(DATA FOR THIS EXERCISE Opens)

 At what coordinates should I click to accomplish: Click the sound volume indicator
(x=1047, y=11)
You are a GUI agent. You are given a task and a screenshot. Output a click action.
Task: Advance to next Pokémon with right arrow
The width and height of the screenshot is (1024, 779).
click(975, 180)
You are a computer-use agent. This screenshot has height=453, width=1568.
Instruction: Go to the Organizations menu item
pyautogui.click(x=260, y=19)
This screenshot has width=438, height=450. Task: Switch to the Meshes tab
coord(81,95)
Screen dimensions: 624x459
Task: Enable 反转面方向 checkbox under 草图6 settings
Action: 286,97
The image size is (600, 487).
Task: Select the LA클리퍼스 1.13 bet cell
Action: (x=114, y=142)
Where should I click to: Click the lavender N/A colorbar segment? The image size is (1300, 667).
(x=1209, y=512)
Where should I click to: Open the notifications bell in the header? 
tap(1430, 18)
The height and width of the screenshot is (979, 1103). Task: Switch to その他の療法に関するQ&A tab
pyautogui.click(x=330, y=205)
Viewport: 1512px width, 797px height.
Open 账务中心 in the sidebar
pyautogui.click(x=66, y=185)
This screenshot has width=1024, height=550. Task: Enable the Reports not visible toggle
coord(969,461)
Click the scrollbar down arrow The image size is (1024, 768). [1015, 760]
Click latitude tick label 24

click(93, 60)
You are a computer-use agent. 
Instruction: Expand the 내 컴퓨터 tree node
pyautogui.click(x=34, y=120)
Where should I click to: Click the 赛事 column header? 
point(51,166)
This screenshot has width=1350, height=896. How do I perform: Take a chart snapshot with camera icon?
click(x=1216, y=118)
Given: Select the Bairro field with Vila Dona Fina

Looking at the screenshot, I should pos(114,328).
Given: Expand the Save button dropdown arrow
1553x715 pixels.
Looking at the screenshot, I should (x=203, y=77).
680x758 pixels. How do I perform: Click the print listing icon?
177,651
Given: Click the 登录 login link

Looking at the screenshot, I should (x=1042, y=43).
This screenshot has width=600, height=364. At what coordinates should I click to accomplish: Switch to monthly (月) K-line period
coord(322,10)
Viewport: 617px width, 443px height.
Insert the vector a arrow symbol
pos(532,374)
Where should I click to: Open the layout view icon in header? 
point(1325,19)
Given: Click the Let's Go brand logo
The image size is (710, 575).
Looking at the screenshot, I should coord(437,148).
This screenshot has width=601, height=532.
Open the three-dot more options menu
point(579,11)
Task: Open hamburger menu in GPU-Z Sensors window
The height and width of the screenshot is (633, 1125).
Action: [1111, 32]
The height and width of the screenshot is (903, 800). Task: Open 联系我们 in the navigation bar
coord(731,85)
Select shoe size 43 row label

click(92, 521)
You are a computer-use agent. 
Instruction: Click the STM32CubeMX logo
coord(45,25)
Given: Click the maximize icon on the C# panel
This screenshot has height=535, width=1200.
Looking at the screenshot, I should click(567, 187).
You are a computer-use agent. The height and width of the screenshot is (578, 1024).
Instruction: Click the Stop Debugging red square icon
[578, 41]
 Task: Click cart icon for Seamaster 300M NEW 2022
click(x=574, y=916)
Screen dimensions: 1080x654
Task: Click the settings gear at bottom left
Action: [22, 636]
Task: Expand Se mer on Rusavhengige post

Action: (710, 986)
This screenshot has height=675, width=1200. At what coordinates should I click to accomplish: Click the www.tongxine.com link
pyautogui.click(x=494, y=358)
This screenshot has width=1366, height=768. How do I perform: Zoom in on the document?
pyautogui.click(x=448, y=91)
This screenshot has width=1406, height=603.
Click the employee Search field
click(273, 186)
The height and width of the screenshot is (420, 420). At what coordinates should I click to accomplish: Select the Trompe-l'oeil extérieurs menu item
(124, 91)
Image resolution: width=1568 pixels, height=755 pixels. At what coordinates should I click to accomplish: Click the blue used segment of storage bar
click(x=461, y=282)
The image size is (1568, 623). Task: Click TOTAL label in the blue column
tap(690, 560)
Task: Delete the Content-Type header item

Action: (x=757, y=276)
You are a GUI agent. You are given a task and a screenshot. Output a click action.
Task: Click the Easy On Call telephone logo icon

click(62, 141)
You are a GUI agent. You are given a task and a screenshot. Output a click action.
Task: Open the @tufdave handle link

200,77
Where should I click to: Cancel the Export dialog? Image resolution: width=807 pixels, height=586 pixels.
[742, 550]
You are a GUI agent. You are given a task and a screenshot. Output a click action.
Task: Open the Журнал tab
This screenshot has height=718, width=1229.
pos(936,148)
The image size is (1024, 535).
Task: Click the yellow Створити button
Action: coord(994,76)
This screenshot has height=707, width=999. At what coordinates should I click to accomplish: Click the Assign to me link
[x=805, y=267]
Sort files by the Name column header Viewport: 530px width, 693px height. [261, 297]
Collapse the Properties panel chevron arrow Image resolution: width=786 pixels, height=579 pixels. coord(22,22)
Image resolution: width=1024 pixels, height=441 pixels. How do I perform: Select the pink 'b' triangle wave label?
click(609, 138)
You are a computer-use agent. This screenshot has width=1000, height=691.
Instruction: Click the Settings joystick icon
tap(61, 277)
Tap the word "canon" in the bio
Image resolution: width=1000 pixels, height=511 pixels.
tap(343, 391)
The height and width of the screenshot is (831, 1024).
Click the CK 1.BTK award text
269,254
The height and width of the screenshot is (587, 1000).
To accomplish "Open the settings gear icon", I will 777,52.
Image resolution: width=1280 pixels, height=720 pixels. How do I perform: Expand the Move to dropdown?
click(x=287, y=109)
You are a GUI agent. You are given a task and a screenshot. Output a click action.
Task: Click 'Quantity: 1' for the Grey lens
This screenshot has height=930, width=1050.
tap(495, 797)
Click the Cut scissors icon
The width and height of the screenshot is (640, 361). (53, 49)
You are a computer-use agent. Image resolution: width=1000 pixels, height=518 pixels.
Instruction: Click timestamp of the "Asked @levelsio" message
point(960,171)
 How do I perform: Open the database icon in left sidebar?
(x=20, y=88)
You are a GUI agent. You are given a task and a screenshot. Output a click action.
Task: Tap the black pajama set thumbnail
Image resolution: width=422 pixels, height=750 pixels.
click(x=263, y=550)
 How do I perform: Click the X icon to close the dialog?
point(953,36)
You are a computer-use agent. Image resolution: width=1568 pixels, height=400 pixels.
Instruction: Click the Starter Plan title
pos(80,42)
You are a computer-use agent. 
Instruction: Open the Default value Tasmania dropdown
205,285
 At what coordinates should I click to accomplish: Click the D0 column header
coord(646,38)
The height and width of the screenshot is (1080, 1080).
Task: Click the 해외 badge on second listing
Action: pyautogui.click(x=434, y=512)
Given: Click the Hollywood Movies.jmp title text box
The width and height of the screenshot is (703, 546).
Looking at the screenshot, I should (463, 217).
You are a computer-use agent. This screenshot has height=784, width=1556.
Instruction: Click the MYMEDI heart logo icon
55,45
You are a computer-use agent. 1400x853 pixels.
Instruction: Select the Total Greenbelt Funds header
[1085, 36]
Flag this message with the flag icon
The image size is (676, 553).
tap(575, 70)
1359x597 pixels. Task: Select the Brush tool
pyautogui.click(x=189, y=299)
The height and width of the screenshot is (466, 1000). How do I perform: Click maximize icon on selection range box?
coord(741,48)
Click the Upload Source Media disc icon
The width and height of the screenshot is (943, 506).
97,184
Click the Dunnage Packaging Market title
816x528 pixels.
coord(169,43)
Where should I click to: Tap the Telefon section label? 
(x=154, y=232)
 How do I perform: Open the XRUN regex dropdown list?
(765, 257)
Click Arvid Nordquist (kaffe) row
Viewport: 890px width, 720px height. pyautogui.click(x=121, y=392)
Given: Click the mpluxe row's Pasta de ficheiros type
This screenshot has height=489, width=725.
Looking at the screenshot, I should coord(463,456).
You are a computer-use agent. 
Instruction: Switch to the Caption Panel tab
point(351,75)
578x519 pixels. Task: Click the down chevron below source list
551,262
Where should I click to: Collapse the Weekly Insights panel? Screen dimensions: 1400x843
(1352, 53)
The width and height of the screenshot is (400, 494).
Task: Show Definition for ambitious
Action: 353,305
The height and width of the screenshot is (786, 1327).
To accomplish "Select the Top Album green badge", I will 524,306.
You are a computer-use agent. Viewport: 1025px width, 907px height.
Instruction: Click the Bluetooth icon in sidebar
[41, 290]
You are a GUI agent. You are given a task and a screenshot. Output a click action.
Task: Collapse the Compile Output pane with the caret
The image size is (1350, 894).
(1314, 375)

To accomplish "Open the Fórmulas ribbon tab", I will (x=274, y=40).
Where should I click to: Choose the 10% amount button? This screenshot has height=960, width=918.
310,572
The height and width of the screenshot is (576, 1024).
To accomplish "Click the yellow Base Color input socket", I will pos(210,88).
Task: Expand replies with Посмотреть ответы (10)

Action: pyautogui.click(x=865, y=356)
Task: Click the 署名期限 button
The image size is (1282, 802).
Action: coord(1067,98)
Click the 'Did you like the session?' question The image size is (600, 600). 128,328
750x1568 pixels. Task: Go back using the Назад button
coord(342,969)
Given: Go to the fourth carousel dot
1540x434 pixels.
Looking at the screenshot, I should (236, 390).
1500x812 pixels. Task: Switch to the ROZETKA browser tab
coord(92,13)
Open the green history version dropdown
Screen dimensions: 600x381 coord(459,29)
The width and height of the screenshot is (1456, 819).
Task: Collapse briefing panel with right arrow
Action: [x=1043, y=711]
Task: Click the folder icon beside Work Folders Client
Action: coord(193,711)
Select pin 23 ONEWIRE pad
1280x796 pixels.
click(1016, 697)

(DATA FOR THIS EXERCISE Closes)

◆ **PROBLEM DETAILS**
Copy, exactly and only, the lines above that begin with the one containing "Given: Click the Hollywood" and finish with the one containing "You are a computer-use agent. Viewport: 1025px".

◆ **REPLY**
Given: Click the Hollywood Movies.jmp title text box
The width and height of the screenshot is (703, 546).
Looking at the screenshot, I should (463, 217).
You are a computer-use agent. This screenshot has height=784, width=1556.
Instruction: Click the MYMEDI heart logo icon
55,45
You are a computer-use agent. 1400x853 pixels.
Instruction: Select the Total Greenbelt Funds header
[1085, 36]
Flag this message with the flag icon
The image size is (676, 553).
tap(575, 70)
1359x597 pixels. Task: Select the Brush tool
pyautogui.click(x=189, y=299)
The height and width of the screenshot is (466, 1000). How do I perform: Click maximize icon on selection range box?
coord(741,48)
Click the Upload Source Media disc icon
The width and height of the screenshot is (943, 506).
97,184
Click the Dunnage Packaging Market title
816x528 pixels.
coord(169,43)
Where should I click to: Tap the Telefon section label? 
(x=154, y=232)
 How do I perform: Open the XRUN regex dropdown list?
(765, 257)
Click Arvid Nordquist (kaffe) row
Viewport: 890px width, 720px height. pyautogui.click(x=121, y=392)
Given: Click the mpluxe row's Pasta de ficheiros type
This screenshot has height=489, width=725.
Looking at the screenshot, I should coord(463,456).
You are a computer-use agent. 
Instruction: Switch to the Caption Panel tab
point(351,75)
578x519 pixels. Task: Click the down chevron below source list
551,262
Where should I click to: Collapse the Weekly Insights panel? Screen dimensions: 1400x843
(1352, 53)
The width and height of the screenshot is (400, 494).
Task: Show Definition for ambitious
Action: 353,305
The height and width of the screenshot is (786, 1327).
To accomplish "Select the Top Album green badge", I will 524,306.
You are a computer-use agent. Viewport: 1025px width, 907px height.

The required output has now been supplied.